Anger quickly mounted as word spread across Wall Street that the BLS had begun giving out the numbers over the phone. A scramble ensued, with other firms and media outlets, including Bloomberg News, trying to obtain the figures, too.

When the data was finally released around 10:30 am, it showed payrolls will likely be revised down by 818,000 for the 12 months through March, the steepest markdown to the job numbers since 2009. Stocks initially jumped and bonds gained because the report lent support to speculation that the Federal Reserve will start cutting interest rates next month.

“I don’t wonder that people are upset,” Nancy Tengler, the chief executive officer of Laffer Tengler Investments. “The whole thing reeks of incompetence.”

The delay — and subsequent one-by-one disclosure — is the latest in a series of embarrassing mishaps to roil Labor Department data releases, which have been crucial to traders trying to gauge the path of inflation and the economy.

In May, the BLS inadvertently published Consumer Price Index data to its website about 30 minutes ahead of its official release.
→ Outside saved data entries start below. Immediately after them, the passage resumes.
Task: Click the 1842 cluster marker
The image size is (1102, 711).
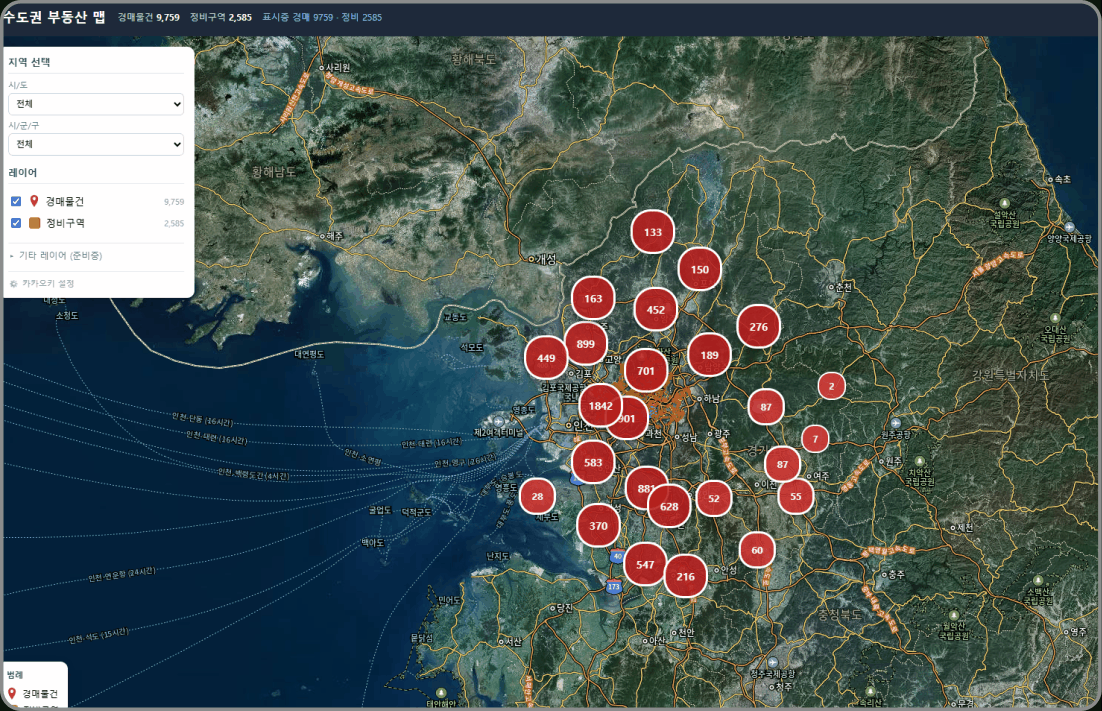Action: (x=600, y=405)
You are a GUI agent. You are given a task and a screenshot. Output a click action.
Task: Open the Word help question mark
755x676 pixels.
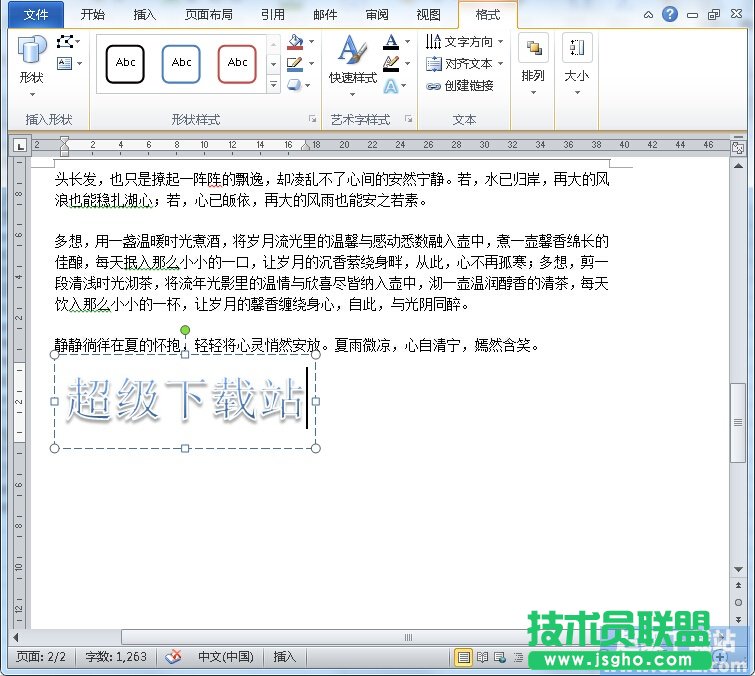[670, 14]
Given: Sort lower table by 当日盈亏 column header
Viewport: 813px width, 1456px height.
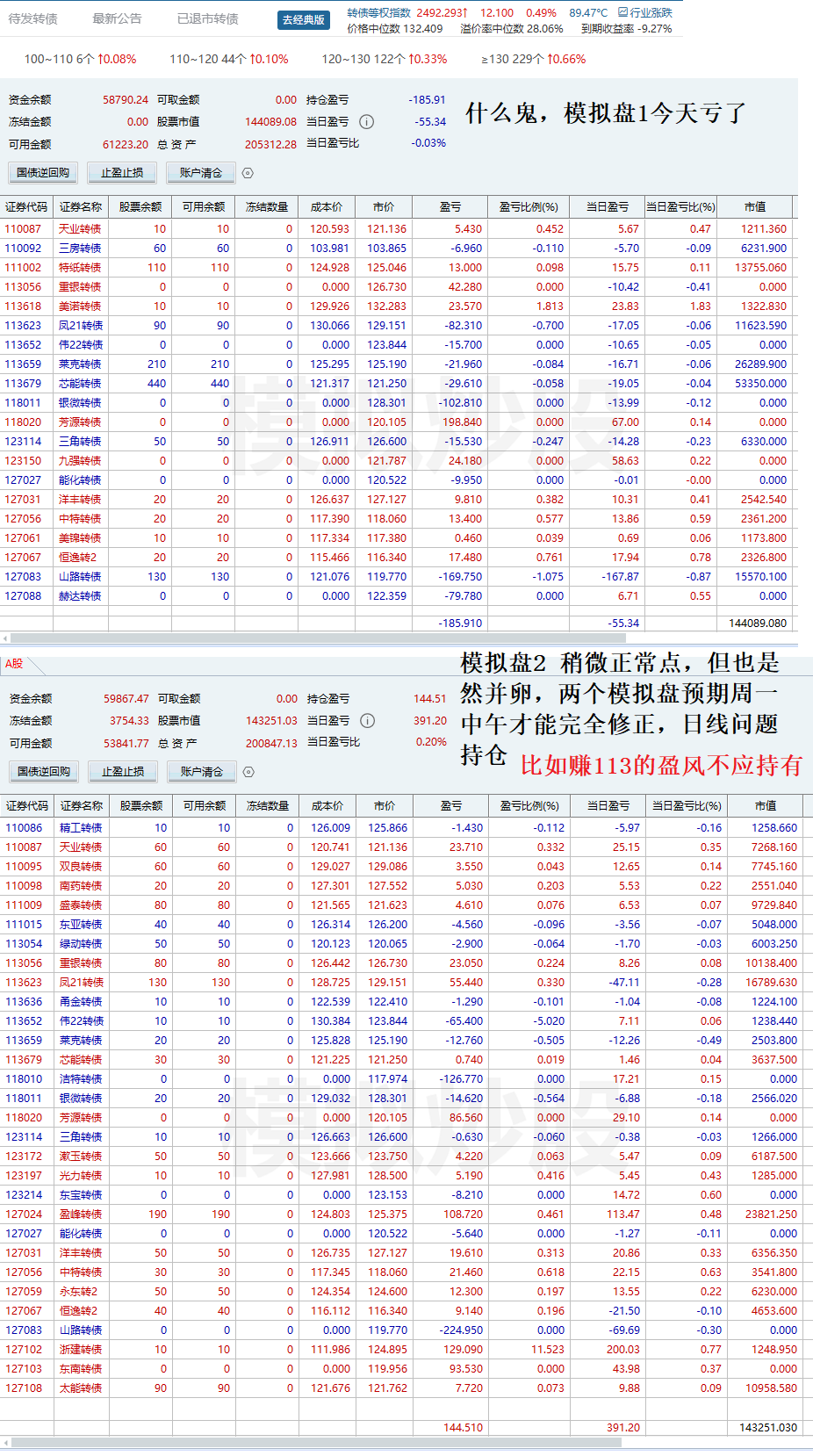Looking at the screenshot, I should pos(608,806).
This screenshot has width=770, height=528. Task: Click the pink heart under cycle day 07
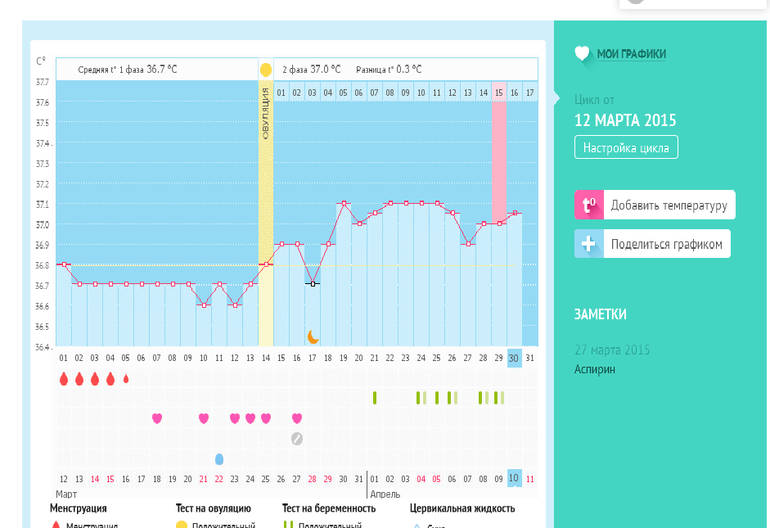coord(157,418)
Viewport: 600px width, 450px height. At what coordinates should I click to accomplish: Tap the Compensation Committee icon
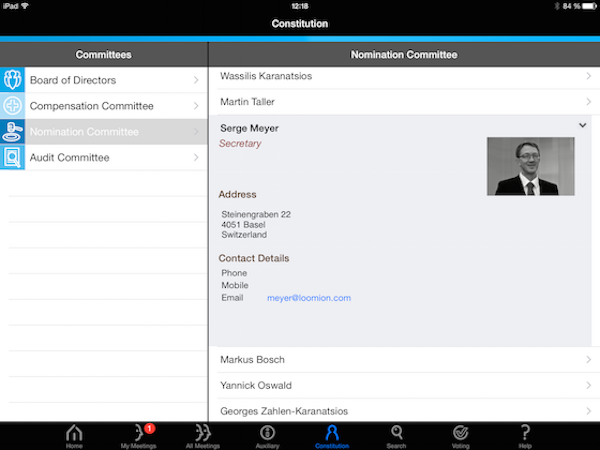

A month before that, it was reported that an economist from the BLS had answered numerous inquiries from major Wall Street firms like JPMorgan Chase & Co. and BlackRock Inc. on details of data related to the inflation gauge, raising questions about the department’s practices.

In an emailed comment to Bloomberg, a BLS spokesperson said the agency has notified the Labor Department’s Office of the Inspector General about the incident. “The integrity of our data releases is BLS’s top priority and we are closely reviewing our procedures to ensure this does not happen in the future.”

A spokesperson for Nomura declined to comment.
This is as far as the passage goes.